Collected data
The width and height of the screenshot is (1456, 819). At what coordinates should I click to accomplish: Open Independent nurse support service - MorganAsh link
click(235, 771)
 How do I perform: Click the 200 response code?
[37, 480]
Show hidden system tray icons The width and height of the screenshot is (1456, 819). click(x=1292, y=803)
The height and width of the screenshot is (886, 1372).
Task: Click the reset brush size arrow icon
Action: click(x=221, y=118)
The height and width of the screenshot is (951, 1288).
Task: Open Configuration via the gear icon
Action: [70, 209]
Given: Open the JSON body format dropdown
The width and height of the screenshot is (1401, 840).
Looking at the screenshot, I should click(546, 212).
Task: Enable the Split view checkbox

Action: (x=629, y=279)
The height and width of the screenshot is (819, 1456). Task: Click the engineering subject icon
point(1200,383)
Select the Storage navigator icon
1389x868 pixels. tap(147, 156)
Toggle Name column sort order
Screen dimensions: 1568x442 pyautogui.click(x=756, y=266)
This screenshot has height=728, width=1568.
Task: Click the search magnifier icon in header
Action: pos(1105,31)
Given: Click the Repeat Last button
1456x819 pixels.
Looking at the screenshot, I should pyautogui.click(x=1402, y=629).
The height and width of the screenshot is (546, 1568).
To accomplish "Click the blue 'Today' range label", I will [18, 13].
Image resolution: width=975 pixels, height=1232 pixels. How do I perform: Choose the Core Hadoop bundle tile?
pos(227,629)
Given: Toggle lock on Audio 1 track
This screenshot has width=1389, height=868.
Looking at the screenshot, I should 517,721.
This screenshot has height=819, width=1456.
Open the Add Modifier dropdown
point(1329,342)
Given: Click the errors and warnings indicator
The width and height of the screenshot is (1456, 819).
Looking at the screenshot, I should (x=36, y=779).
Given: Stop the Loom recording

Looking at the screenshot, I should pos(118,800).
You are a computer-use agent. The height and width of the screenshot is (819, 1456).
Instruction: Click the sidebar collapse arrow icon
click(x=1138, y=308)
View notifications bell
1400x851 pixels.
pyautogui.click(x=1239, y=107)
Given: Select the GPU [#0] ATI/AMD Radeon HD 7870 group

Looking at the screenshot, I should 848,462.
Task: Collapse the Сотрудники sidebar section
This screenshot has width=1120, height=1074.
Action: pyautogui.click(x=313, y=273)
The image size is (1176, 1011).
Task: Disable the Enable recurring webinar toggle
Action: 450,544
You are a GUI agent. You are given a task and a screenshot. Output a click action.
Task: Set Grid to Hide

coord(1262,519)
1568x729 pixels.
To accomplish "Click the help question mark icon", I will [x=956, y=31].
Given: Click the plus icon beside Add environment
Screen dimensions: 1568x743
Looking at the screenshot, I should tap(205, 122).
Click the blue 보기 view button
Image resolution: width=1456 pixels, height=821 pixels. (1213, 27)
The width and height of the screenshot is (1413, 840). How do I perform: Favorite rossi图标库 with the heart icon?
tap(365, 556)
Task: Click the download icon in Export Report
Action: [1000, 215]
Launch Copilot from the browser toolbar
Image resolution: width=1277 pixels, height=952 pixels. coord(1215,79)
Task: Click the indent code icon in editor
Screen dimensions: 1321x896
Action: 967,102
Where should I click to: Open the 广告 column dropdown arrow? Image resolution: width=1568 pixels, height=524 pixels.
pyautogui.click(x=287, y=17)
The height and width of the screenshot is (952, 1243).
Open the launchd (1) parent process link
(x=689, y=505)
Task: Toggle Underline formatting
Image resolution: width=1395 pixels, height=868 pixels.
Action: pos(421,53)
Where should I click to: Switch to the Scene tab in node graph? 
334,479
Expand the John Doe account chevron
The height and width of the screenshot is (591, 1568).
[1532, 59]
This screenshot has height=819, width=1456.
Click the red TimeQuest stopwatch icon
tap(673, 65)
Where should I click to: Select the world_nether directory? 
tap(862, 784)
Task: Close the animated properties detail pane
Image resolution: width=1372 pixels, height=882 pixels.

▶ **YOUR OBJECTIVE**:
Each line above where the word "agent" occurs should be copied out.

▶ **OUTPUT OF THE EXERCISE**:
You are a computer-use agent. The height and width of the screenshot is (819, 1456).
You are a GUI agent. You are given a task and a screenshot. Output a click action.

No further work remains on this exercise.